- [WORK ITEM] Rewrite the part of the listing starting at the line containing "The height and" and ending at the line containing "center [48, 75].", replacing "coordinates" with "position" and changing nothing else. Leave the pictures out of your answer.

- [DATA UNDER STUDY]
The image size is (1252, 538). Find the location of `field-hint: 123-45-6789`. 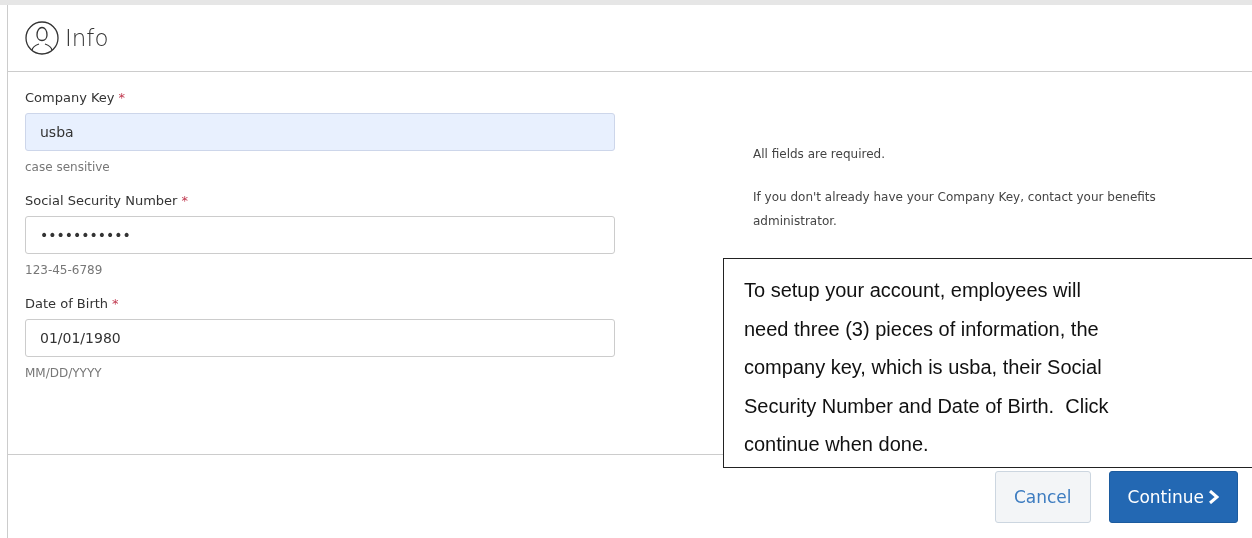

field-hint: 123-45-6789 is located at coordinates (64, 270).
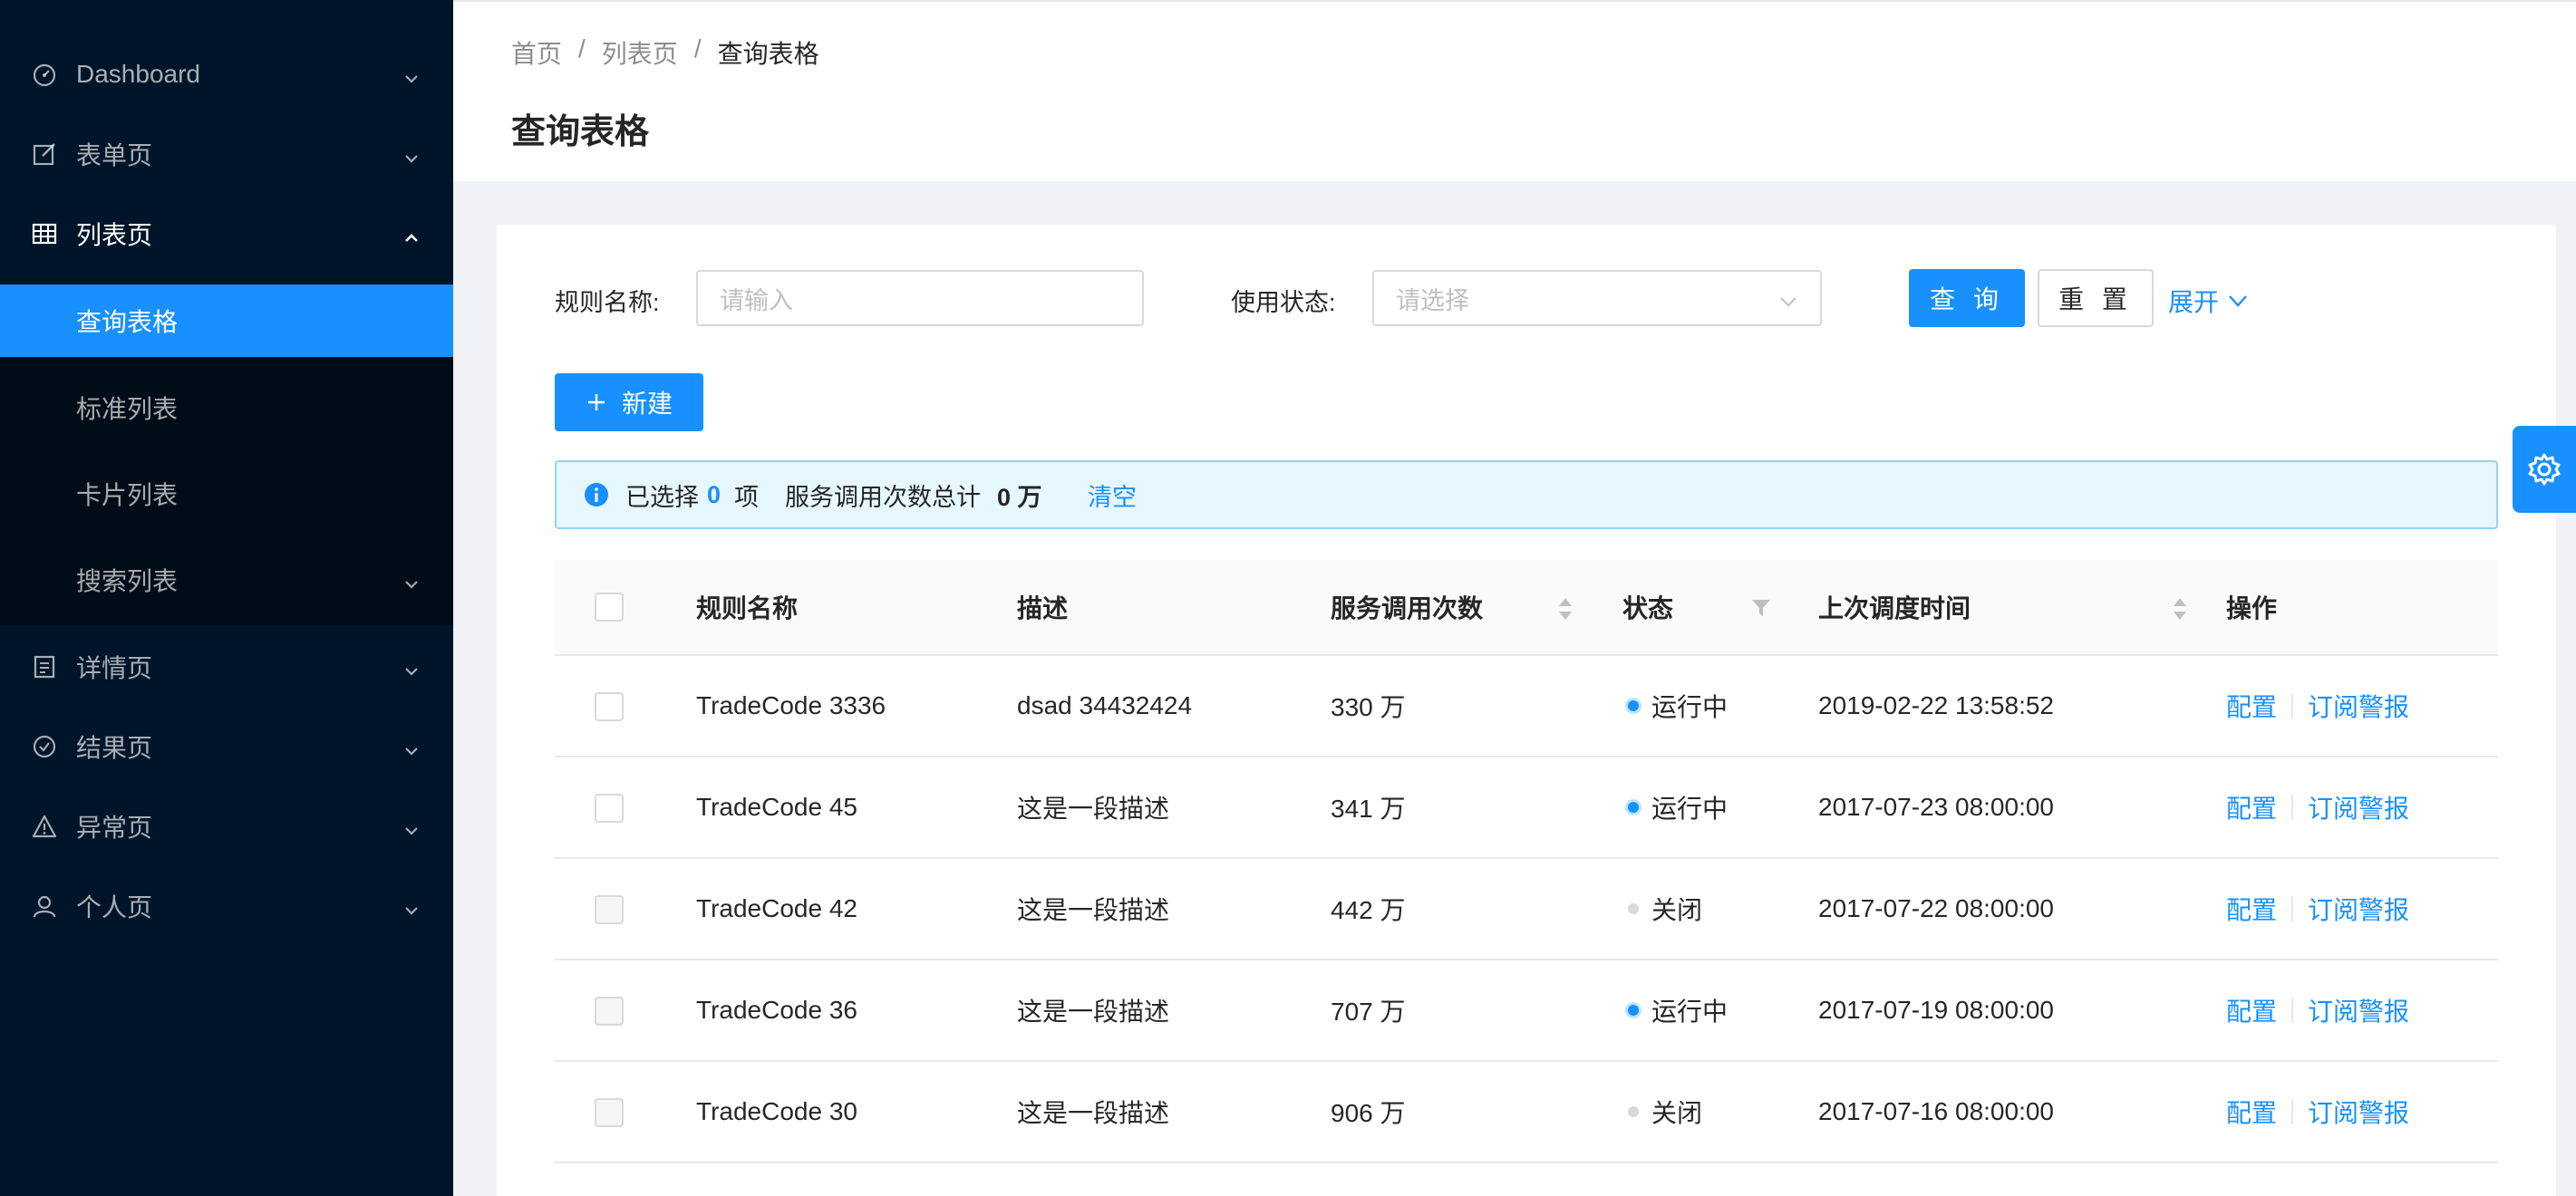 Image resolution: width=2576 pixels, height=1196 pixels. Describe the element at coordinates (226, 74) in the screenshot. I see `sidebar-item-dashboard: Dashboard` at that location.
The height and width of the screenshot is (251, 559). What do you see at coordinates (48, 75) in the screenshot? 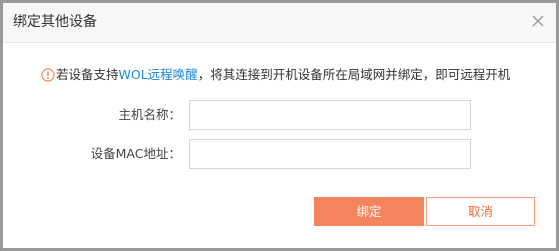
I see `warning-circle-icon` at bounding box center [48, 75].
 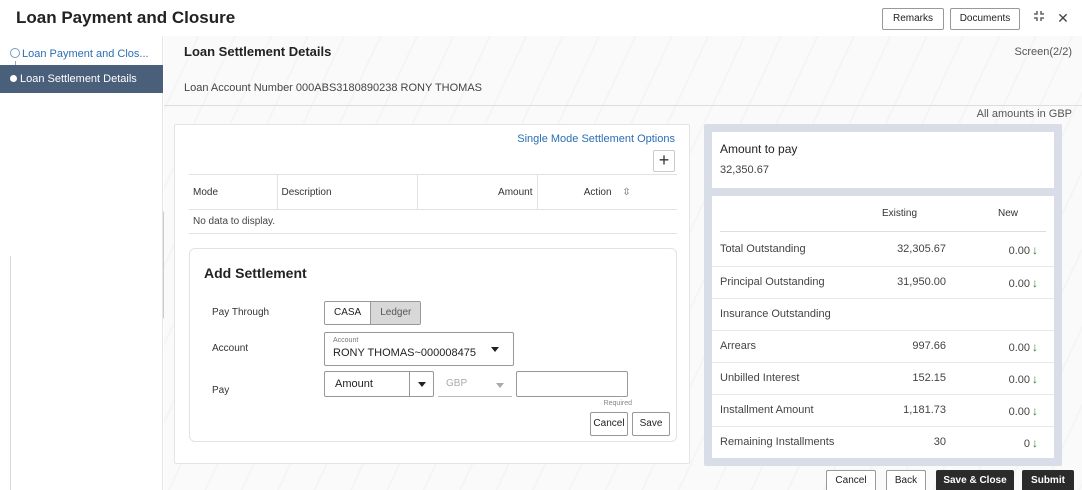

...

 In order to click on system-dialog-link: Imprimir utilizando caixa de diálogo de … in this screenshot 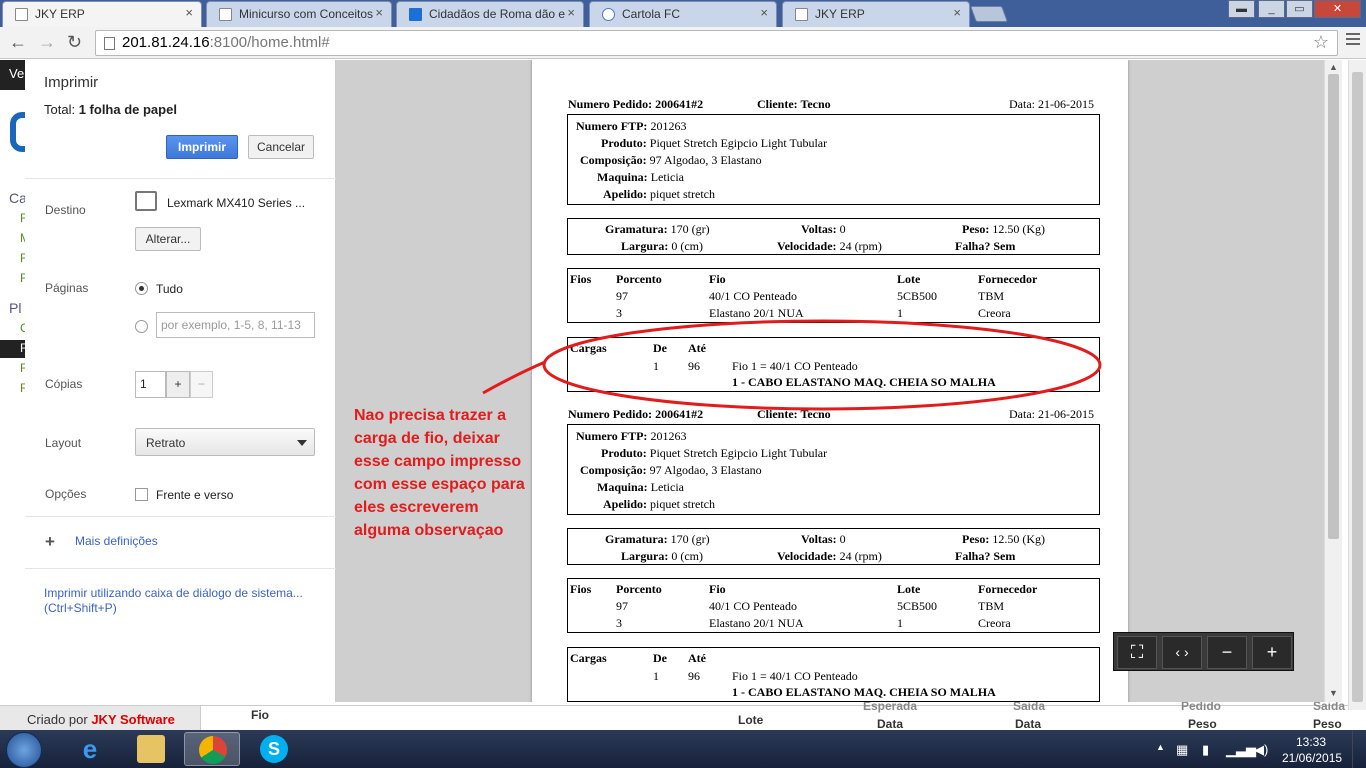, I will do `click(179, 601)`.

- [OUTPUT OF THE EXERCISE]
The height and width of the screenshot is (251, 559). What do you see at position (48, 75) in the screenshot? 
I see `warning-circle-icon` at bounding box center [48, 75].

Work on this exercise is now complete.